[Meet Samsung Research Tech Leaders] ② Interview with an AI Vision Expert at Samsung R&D Institute China-Nanjing (SRC-N)



Q1. Can you please briefly introduce yourself, SRC-N, and the kind of work that goes on there? What project are you working on? 

SRC-N was established in 2004. It mainly contributes to the software (S/W) development of smartphones, televisions (TVs), refrigerators, and other electronic products whose vision is to “Create Innovative Values with World-Best S/W Technology.” The best software technology needs advanced and superior commercialization technologies.
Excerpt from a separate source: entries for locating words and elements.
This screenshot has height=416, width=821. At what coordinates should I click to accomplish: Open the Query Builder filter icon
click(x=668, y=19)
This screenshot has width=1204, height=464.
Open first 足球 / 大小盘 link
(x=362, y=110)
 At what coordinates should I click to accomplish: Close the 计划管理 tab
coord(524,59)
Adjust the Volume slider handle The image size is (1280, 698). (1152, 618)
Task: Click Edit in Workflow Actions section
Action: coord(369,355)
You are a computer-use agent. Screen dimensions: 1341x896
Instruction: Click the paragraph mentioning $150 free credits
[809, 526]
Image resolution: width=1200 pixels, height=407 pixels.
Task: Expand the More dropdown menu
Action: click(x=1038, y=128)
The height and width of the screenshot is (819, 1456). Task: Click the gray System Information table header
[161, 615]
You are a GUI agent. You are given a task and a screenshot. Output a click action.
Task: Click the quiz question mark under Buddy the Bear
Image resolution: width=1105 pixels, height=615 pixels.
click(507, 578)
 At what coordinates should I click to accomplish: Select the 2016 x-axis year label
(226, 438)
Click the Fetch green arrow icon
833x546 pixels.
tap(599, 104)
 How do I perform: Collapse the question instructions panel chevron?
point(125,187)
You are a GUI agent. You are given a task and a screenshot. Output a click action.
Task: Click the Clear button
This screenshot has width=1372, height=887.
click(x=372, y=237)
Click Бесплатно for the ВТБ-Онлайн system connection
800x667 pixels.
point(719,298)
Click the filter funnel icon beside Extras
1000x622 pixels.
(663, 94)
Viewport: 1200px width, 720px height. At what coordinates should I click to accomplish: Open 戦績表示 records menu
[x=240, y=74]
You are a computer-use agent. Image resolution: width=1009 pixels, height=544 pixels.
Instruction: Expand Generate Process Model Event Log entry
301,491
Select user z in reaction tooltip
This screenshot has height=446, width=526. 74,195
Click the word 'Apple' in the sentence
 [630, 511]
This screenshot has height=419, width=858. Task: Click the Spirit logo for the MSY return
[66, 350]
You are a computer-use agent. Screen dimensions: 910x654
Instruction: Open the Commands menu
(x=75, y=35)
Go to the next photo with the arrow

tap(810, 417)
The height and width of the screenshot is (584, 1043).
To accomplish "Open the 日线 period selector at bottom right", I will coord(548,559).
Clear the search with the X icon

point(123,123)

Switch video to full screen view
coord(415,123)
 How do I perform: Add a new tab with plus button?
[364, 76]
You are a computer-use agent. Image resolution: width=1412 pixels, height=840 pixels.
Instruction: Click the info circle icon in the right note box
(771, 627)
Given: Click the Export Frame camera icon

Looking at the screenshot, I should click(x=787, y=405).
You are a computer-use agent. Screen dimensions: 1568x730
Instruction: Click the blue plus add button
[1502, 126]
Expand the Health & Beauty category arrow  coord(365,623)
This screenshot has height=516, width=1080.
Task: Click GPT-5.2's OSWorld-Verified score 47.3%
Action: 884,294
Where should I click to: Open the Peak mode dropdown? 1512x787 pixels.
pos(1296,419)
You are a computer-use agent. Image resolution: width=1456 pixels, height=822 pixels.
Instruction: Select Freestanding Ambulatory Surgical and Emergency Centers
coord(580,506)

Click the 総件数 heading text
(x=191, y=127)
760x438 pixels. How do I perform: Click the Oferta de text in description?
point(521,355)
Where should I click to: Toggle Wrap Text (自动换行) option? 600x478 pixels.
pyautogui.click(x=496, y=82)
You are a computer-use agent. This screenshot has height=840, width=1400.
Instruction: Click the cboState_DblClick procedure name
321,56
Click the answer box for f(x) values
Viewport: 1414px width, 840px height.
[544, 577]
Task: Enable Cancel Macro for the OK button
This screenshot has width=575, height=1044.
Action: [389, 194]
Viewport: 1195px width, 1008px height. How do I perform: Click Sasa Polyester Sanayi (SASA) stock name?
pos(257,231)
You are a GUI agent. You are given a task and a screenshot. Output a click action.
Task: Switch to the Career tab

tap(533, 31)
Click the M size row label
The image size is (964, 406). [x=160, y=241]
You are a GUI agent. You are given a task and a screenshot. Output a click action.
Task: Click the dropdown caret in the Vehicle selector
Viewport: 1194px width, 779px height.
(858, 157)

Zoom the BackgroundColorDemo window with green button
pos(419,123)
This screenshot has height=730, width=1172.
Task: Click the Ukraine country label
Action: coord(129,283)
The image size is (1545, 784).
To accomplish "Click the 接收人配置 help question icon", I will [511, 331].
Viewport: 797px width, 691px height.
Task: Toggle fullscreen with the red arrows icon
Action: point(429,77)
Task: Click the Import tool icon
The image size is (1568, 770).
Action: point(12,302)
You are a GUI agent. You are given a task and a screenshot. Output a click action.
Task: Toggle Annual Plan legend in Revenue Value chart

SRC-N’s strong technologies include on-device artificial intelligence (AI) vision, data intelligence, TV software platforms and service, and smartphone system and game solutions. 

I am the Head of Intelligent Vision Lab at SRC-N, where I can contribute to the on-device AI vision research and commercialization domain. Currently, as the Head of Intelligent Vision Lab, my projects are related to the environment and human understanding, vision content creation, picture quality enhancement, etc.


Q2. Please tell me the importance of your research field or technology. 

Nowadays, screens have become increasingly bigger, and 4K/8K high dynamic range (HDR) TVs have come into our life. Because of this, several of our competitors exerted effort to improve picture quality for users, such as movies, photos, and games. With the improvement of AI technologies, devices start to understand the user and the environment and provide high-quality content. 

To run deep learning–based algorithms on a device, a neural processing unit (NPU) and digital signal processor (DSP) are deployed on several TVs or smartphone systems on a chip (SOCs). Our field not only focuses on the algorithm with high-quality output but also the vertical solution in which the algorithms can run on-device NPU/DSP to provide real-time functionalities to the user. 

My research field on algorithms includes picture quality improvement, human and environment understanding, and content creation, and my goal is to commercialize all our developed algorithms.

Because of bandwidth limitations, some content remains at low resolutions bitrates, and frame rates. Good picture quality can give strong competitiveness to Samsung products because it directly affects the user experience. To apply the correct enhancement solution, we need a method to evaluate the picture quality. Currently, there are several convolutional neural network (CNN)–based or transformer-based algorithms, which are focused on the picture quality assessment domain. Besides our success in the academic world, we need to develop an on-device solution with acceptable performance that can be commercialized. For low-quality content, we need to develop proper on-device enhancement algorithms, such as denoising, super resolution, HDR, and low light shot enhancement.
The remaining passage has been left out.